§ Work order
Each line of the listing below must be retyped as given.

§ Data in this exercise
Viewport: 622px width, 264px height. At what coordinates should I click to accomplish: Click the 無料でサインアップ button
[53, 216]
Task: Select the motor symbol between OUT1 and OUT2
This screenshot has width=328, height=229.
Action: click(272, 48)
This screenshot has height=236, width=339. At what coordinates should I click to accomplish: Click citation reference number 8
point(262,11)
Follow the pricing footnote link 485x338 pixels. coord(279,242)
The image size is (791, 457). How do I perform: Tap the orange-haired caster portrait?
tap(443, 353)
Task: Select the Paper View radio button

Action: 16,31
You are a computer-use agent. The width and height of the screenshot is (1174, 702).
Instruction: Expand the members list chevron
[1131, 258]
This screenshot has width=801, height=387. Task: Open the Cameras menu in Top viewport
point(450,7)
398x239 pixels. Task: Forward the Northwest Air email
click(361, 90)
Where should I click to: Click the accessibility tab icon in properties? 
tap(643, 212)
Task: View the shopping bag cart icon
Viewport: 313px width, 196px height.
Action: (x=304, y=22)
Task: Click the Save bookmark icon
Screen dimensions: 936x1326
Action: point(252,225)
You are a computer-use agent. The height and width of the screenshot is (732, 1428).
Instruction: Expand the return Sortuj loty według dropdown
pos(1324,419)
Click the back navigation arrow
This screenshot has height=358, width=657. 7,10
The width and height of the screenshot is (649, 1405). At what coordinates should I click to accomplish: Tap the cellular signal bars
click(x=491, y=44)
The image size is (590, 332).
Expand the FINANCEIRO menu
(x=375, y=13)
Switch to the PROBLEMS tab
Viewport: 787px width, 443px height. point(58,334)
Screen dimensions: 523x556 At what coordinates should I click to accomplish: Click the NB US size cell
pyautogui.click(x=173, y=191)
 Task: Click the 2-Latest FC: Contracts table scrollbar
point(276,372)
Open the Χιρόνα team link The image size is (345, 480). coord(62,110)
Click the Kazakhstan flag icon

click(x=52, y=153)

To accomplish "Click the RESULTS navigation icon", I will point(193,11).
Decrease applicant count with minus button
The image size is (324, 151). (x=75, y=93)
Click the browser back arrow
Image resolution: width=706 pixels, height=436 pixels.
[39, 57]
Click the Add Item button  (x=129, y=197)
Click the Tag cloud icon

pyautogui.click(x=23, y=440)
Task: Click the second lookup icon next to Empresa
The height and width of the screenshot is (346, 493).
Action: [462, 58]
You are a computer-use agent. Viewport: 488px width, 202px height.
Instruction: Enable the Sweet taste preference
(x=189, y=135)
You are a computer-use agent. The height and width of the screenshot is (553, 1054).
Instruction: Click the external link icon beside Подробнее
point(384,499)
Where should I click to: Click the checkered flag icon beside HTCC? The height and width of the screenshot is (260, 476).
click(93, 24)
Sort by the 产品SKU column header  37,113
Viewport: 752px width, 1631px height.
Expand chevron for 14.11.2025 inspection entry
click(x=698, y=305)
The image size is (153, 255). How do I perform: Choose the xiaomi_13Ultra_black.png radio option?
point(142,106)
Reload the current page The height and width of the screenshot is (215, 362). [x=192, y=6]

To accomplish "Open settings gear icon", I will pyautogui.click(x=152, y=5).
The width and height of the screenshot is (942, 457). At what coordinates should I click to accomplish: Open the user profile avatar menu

§ Result
Viewport: 622px width, 264px height. At what coordinates should I click to accomplish: Click the 無料でサインアップ button
[53, 216]
Task: Select the motor symbol between OUT1 and OUT2
This screenshot has width=328, height=229.
Action: click(272, 48)
This screenshot has height=236, width=339. At what coordinates should I click to accomplish: Click citation reference number 8
point(262,11)
Follow the pricing footnote link 485x338 pixels. coord(279,242)
The image size is (791, 457). How do I perform: Tap the orange-haired caster portrait?
tap(443, 353)
Task: Select the Paper View radio button

Action: 16,31
You are a computer-use agent. The width and height of the screenshot is (1174, 702).
Instruction: Expand the members list chevron
[1131, 258]
This screenshot has width=801, height=387. Task: Open the Cameras menu in Top viewport
point(450,7)
398x239 pixels. Task: Forward the Northwest Air email
click(361, 90)
Where should I click to: Click the accessibility tab icon in properties? 
tap(643, 212)
Task: View the shopping bag cart icon
Viewport: 313px width, 196px height.
Action: (x=304, y=22)
Task: Click the Save bookmark icon
Screen dimensions: 936x1326
Action: point(252,225)
You are a computer-use agent. The height and width of the screenshot is (732, 1428).
Instruction: Expand the return Sortuj loty według dropdown
pos(1324,419)
Click the back navigation arrow
This screenshot has height=358, width=657. 7,10
The width and height of the screenshot is (649, 1405). At what coordinates should I click to accomplish: Tap the cellular signal bars
click(x=491, y=44)
The image size is (590, 332).
Expand the FINANCEIRO menu
(x=375, y=13)
Switch to the PROBLEMS tab
Viewport: 787px width, 443px height. point(58,334)
Screen dimensions: 523x556 At what coordinates should I click to accomplish: Click the NB US size cell
pyautogui.click(x=173, y=191)
 Task: Click the 2-Latest FC: Contracts table scrollbar
point(276,372)
Open the Χιρόνα team link The image size is (345, 480). coord(62,110)
Click the Kazakhstan flag icon

click(x=52, y=153)

To accomplish "Click the RESULTS navigation icon", I will point(193,11).
Decrease applicant count with minus button
The image size is (324, 151). (x=75, y=93)
Click the browser back arrow
Image resolution: width=706 pixels, height=436 pixels.
[39, 57]
Click the Add Item button  (x=129, y=197)
Click the Tag cloud icon

pyautogui.click(x=23, y=440)
Task: Click the second lookup icon next to Empresa
The height and width of the screenshot is (346, 493).
Action: [462, 58]
You are a computer-use agent. Viewport: 488px width, 202px height.
Instruction: Enable the Sweet taste preference
(x=189, y=135)
You are a computer-use agent. The height and width of the screenshot is (553, 1054).
Instruction: Click the external link icon beside Подробнее
point(384,499)
Where should I click to: Click the checkered flag icon beside HTCC? The height and width of the screenshot is (260, 476).
click(93, 24)
Sort by the 产品SKU column header  37,113
Viewport: 752px width, 1631px height.
Expand chevron for 14.11.2025 inspection entry
click(x=698, y=305)
The image size is (153, 255). How do I perform: Choose the xiaomi_13Ultra_black.png radio option?
point(142,106)
Reload the current page The height and width of the screenshot is (215, 362). [x=192, y=6]

To accomplish "Open settings gear icon", I will pyautogui.click(x=152, y=5).
The width and height of the screenshot is (942, 457). At what coordinates should I click to accomplish: Open the user profile avatar menu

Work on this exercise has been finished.